There are many types of breast prosthesis available if you choose not to be reconstructed. Some
can be attached to your chest wall for a few days with special adhesive. Many prosthesis feel like breast tissue, and
if someone hugs you, the prosthesis is soft and very natural feeling. They may be made of polyester fiber, foam rubber,
liquid, or even gel, and some come with nipples. Most insurance companies and Medicare will cover the prosthesis and
mastectomy brassiere.
There is support for women and their families who are diagnosed with breast cancer.

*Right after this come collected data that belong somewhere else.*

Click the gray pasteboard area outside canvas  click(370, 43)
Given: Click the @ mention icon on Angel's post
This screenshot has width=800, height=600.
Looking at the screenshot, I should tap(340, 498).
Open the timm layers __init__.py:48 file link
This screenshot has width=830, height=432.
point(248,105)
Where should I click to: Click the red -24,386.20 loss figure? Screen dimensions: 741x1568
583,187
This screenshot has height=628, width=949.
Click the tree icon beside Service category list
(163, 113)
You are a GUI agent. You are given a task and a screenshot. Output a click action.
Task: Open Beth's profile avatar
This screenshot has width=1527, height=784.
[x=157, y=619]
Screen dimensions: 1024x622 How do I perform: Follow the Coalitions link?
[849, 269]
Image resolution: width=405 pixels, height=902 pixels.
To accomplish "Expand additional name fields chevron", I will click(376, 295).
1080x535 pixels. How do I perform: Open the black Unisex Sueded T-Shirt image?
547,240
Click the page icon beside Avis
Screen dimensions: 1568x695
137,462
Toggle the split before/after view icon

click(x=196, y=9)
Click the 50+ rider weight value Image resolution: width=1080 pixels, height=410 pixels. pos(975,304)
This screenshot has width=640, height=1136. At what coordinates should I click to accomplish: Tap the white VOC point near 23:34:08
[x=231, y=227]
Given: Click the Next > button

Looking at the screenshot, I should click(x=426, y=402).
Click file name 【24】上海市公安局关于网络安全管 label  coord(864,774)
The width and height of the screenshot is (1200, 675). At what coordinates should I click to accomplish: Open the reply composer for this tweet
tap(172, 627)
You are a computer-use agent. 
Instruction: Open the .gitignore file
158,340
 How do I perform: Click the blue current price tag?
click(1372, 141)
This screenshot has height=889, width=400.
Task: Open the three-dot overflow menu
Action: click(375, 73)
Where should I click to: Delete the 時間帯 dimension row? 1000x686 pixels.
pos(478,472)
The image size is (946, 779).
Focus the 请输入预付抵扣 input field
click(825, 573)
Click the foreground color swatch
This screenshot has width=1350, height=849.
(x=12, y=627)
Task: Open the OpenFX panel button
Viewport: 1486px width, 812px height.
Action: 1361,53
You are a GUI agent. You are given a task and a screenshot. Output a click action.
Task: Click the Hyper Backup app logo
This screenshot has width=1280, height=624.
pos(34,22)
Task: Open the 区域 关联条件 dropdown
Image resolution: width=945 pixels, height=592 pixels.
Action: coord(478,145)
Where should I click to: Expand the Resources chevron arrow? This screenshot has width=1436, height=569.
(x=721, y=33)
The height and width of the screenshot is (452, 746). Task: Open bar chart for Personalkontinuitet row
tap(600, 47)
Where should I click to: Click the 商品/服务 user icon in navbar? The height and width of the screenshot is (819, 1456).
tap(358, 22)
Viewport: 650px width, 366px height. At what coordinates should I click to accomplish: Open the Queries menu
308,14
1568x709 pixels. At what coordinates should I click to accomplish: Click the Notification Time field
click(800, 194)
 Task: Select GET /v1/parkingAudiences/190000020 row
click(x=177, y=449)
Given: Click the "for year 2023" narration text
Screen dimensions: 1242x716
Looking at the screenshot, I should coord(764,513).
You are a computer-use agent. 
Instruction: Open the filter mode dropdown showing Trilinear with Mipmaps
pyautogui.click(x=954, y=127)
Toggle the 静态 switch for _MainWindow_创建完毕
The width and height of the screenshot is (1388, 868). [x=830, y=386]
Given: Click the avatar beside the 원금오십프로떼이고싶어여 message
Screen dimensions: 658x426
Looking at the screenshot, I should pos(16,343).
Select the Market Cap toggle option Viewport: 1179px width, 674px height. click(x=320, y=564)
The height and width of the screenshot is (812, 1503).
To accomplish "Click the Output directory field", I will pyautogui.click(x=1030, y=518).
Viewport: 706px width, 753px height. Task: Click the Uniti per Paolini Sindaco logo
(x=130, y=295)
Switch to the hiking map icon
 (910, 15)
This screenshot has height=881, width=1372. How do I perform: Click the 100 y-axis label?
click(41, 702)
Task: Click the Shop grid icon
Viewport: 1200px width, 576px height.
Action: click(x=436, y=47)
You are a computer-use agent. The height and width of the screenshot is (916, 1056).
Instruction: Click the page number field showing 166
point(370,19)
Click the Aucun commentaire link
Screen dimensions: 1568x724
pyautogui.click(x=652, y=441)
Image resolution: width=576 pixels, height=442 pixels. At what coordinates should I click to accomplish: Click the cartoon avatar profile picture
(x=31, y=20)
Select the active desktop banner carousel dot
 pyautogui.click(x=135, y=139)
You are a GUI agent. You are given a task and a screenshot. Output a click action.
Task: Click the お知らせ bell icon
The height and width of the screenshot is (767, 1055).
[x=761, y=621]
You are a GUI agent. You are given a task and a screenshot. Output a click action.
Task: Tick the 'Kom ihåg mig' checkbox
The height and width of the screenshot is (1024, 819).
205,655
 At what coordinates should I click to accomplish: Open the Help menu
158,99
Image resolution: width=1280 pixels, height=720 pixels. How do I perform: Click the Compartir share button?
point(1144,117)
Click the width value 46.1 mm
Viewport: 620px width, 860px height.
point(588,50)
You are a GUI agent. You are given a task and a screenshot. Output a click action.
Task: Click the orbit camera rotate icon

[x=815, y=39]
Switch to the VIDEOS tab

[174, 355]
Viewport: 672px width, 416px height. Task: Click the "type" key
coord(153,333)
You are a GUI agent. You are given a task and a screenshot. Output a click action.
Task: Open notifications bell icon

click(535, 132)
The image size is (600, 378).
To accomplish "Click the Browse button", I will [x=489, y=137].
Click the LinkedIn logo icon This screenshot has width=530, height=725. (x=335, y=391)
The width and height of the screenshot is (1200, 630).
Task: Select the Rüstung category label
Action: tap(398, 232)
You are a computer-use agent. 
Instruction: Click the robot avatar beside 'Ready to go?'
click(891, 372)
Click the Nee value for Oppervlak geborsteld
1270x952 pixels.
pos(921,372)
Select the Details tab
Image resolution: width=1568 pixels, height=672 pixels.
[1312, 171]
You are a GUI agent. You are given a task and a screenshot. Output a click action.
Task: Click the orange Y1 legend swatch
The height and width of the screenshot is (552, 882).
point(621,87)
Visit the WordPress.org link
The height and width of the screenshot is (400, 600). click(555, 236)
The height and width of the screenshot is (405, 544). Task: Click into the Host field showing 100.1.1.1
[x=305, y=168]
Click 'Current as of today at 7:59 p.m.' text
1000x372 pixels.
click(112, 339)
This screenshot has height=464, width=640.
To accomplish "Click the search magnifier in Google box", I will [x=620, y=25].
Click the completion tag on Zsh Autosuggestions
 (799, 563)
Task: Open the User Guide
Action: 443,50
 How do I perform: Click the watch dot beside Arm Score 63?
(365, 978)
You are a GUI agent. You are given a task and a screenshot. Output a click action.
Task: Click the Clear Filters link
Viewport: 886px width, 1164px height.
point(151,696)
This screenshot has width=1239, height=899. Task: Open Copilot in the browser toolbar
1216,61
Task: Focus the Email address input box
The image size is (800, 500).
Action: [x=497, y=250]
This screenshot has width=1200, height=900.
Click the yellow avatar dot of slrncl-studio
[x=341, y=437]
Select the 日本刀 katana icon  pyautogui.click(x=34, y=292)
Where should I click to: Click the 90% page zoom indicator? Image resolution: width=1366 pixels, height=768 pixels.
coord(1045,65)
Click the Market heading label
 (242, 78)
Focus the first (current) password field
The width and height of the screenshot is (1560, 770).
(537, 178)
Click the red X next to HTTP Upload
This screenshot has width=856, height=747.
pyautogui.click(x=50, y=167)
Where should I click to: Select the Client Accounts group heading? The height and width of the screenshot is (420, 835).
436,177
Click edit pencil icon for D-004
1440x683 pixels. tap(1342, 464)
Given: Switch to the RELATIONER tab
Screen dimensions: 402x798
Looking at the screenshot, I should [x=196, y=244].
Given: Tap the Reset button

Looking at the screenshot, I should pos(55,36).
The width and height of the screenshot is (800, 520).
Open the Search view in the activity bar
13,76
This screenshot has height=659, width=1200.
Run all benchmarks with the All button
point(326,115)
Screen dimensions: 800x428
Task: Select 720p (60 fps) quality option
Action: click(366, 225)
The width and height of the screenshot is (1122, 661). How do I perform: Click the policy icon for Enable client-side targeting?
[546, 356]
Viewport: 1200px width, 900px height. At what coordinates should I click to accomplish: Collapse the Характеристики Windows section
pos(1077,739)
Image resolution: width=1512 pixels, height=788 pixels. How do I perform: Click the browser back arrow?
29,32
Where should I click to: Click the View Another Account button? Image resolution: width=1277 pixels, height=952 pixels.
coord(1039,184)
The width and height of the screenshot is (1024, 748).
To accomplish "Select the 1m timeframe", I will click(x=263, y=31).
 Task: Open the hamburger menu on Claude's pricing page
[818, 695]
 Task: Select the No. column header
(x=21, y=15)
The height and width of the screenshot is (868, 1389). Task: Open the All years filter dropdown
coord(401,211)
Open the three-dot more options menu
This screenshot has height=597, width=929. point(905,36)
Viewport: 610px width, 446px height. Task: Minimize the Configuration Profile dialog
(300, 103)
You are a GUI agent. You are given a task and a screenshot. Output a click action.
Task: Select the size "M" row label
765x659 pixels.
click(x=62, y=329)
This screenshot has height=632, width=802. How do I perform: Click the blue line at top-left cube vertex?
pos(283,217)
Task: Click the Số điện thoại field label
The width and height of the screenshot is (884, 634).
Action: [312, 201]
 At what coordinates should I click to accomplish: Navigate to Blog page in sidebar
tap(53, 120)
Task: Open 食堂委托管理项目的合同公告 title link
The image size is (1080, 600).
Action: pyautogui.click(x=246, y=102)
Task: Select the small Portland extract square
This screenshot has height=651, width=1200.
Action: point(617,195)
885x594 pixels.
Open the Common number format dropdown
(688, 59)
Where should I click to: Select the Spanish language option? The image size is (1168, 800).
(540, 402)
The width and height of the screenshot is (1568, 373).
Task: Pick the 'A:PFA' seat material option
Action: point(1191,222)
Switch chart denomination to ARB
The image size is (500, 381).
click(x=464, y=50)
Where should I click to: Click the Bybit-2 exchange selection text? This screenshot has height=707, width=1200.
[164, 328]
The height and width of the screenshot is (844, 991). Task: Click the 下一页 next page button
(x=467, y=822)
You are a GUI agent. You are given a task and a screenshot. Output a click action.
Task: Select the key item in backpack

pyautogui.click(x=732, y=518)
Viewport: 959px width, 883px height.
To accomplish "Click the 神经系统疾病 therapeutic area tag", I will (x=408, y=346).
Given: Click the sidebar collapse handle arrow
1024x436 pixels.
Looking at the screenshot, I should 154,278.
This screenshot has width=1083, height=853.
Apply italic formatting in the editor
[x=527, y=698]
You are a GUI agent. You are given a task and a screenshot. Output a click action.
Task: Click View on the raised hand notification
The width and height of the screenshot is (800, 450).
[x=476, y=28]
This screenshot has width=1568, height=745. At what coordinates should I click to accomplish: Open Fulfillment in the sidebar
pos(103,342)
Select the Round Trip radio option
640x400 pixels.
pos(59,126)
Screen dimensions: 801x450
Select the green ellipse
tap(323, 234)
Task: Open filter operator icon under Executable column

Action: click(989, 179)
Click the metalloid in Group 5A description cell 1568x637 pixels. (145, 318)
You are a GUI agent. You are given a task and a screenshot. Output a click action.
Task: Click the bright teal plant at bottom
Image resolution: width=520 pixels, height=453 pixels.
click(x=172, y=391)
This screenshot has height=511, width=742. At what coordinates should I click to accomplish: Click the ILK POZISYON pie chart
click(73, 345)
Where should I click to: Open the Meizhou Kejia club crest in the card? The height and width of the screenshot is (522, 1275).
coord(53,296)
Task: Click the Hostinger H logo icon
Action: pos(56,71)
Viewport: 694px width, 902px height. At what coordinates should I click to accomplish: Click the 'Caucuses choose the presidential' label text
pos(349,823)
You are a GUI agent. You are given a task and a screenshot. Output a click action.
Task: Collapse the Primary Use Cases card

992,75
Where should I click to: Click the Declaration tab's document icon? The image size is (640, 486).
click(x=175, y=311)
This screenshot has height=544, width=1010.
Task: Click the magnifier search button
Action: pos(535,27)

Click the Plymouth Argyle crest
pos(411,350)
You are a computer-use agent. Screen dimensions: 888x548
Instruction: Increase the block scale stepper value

The American Cancer Society (
www.cancer.org) is a great source of information, and they have a volunteer group of women in
Reach for Recovery.
These women have had breast cancer and are trained volunteers. Some may have had breast reconstruction and they are
a wonderful source of support. This is a free service and they can even visit you while you are in the hospital after
your cancer surgery and can bring temporary prosthesis. The American Cancer Society also has programs like
Look
Good....Feel Better and
I Can Cope for cancer patients and family members. It helps some patients
and their families to talk to others about fears of cancer, the impact of cancer on their body image, and their future.
There are many books to help with the fears of cancer such as Bernie Segal's
Love, Medicine and Miracles.
Many communities have their own support groups, in religious institutions, hospitals and wellness centers. You only
need to look and ask and you will find many willing to help.